* Required task 1 *
Put the entries below into a numbered list, starting with the first entry and running up to and including the line with "coord(1016,914)". Skip blank lines and leave the pictures out.

— START Source extract —

In his study ANC: A View from Moscow (Mayibuye Books, University of the Western Cape, Bellville, 1999), the former member of the Central Committee of the Communist Party of the Soviet Union and former senior Soviet state and party liaison officer with the ANC and the SACP, Dr Vladimir Shubin, writes of Jacob Zuma and Joe Nhlanhla that “both comrades were Soviet graduates and understood Russian perfectly.” Both of them, writes Shubin, were “heavily involved in sensitive ANC matters.” (p.367) [See Shubin’s correction on this point here – Ed]

Gordin makes no reference to this remark, which Dr Shubin situates in relation to a visit to Moscow of both men in March 1990 – that is, four months after the death of Thami Zulu in Lusaka, when both men were in command of ANC security services.

— END Source extract —

* Required task 2 *
Write what follows next in the passage on Vladimir Shubin's remark about Jacob Zuma and Joe Nhlanhla, starting after its last sentence.

— START Information given —

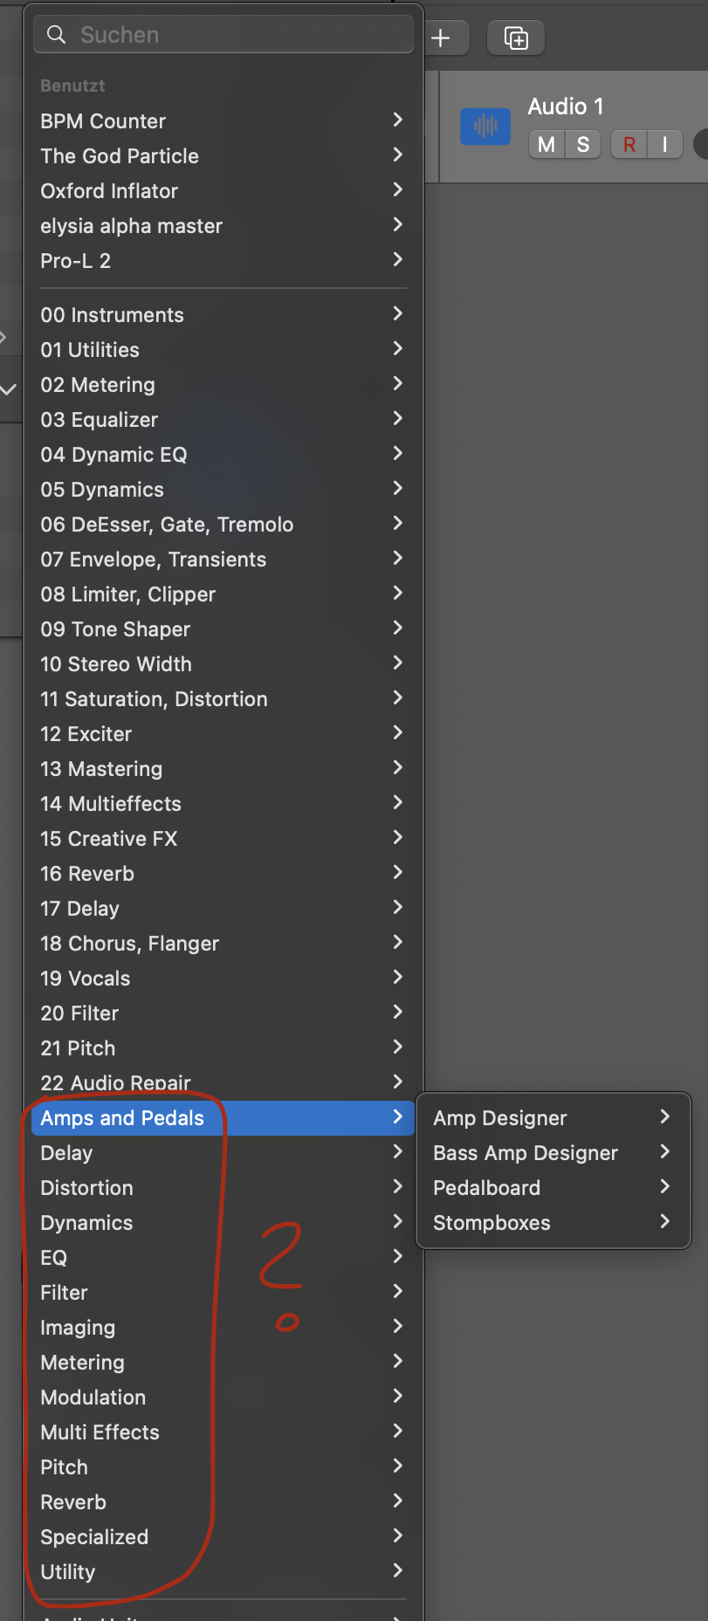Mute the Audio 1 track
Viewport: 708px width, 1621px height.
click(546, 144)
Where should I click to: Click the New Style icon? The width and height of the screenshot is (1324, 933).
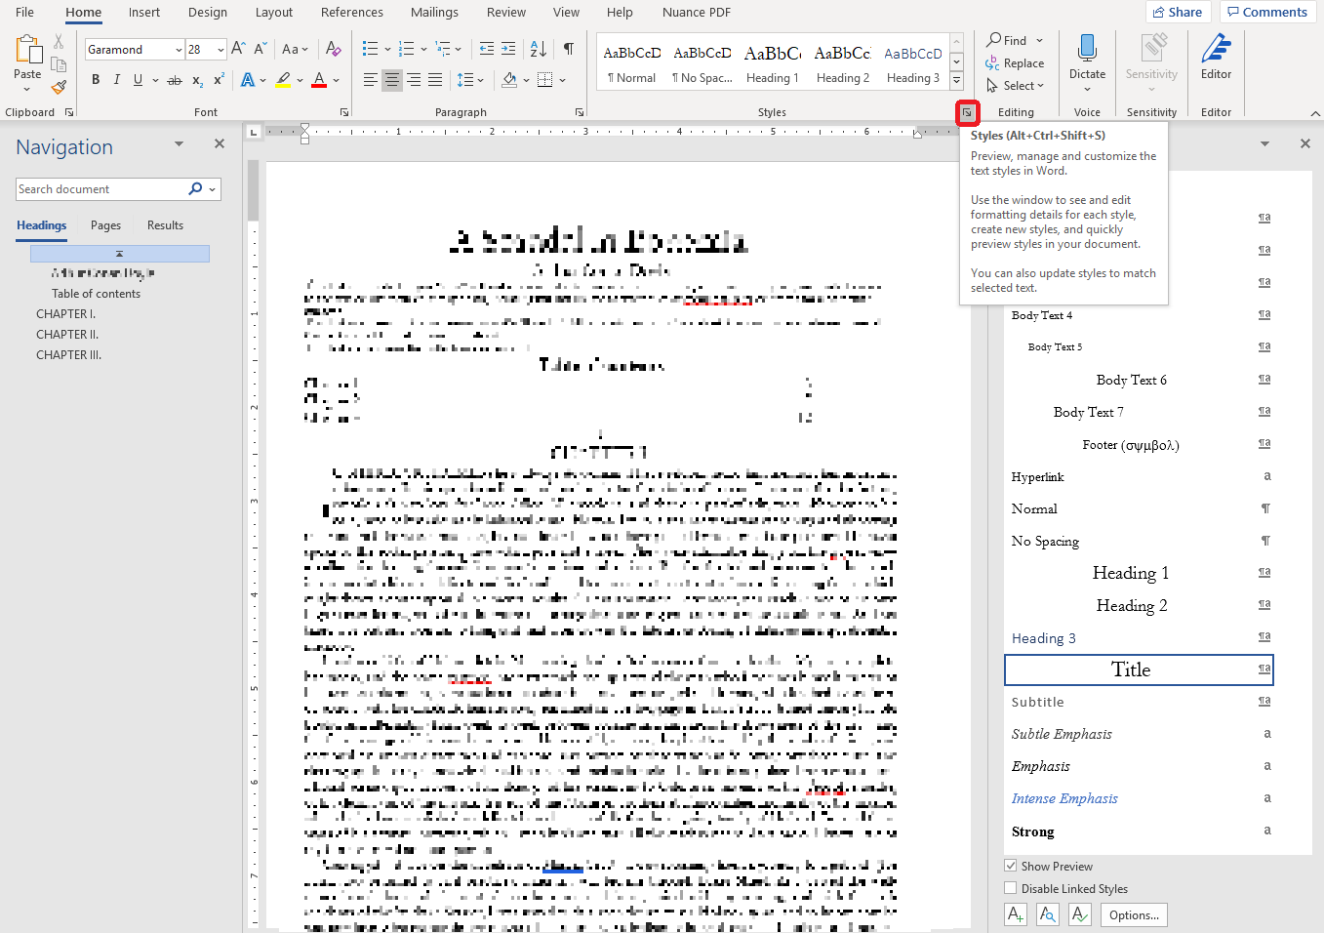coord(1016,914)
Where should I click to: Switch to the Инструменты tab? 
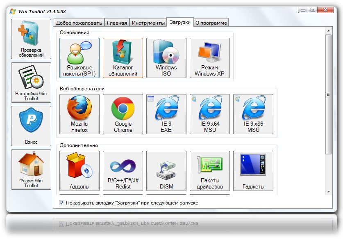pyautogui.click(x=148, y=23)
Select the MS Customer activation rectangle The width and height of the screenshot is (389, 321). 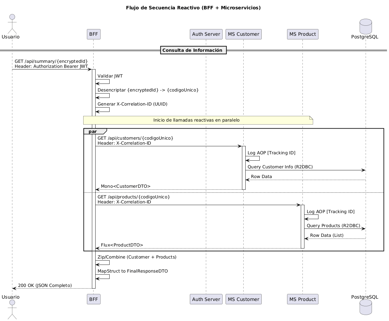(243, 167)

— END Information given —

* Task answer 1 *
1. Mute the Audio 1 track
2. Viewport: 708px width, 1621px height.
3. click(546, 144)
4. Where should I click to: Click the New Style icon? The width and height of the screenshot is (1324, 933).
5. coord(1016,914)

* Task answer 2 *
What exactly does this statement mean, coming from the top Soviet official then responsible for South African affairs? Firstly, it must mean that both Zuma and Nhlanhla could only have spent a considerable amount of time in the Soviet Union, in order to have learned to understand Russian “perfectly”. Secondly, it proposes the question: in exactly what form of study had these two Securocrats “graduated” in the Soviet Union, if it was not study in their special craft, for which they had been placed at the very pinnacle by the ANC and the SACP? Generally, East Germany – the former German Democratic Republic – was the principal training area in the Soviet bloc for members of iMbokodo, where their tutors were the Stasi secret police force.

Intensive further research in Germany in the files of the Stasi is needed to uncover what transpired in these training programmes. Dr Shubin’s remark suggests, however, that Zuma and Nhlanhla could have been trained as ANC intelligence/security chiefs in the Soviet Union, that is, by the KGB itself. So far there has been no adequate discussion of this possibility.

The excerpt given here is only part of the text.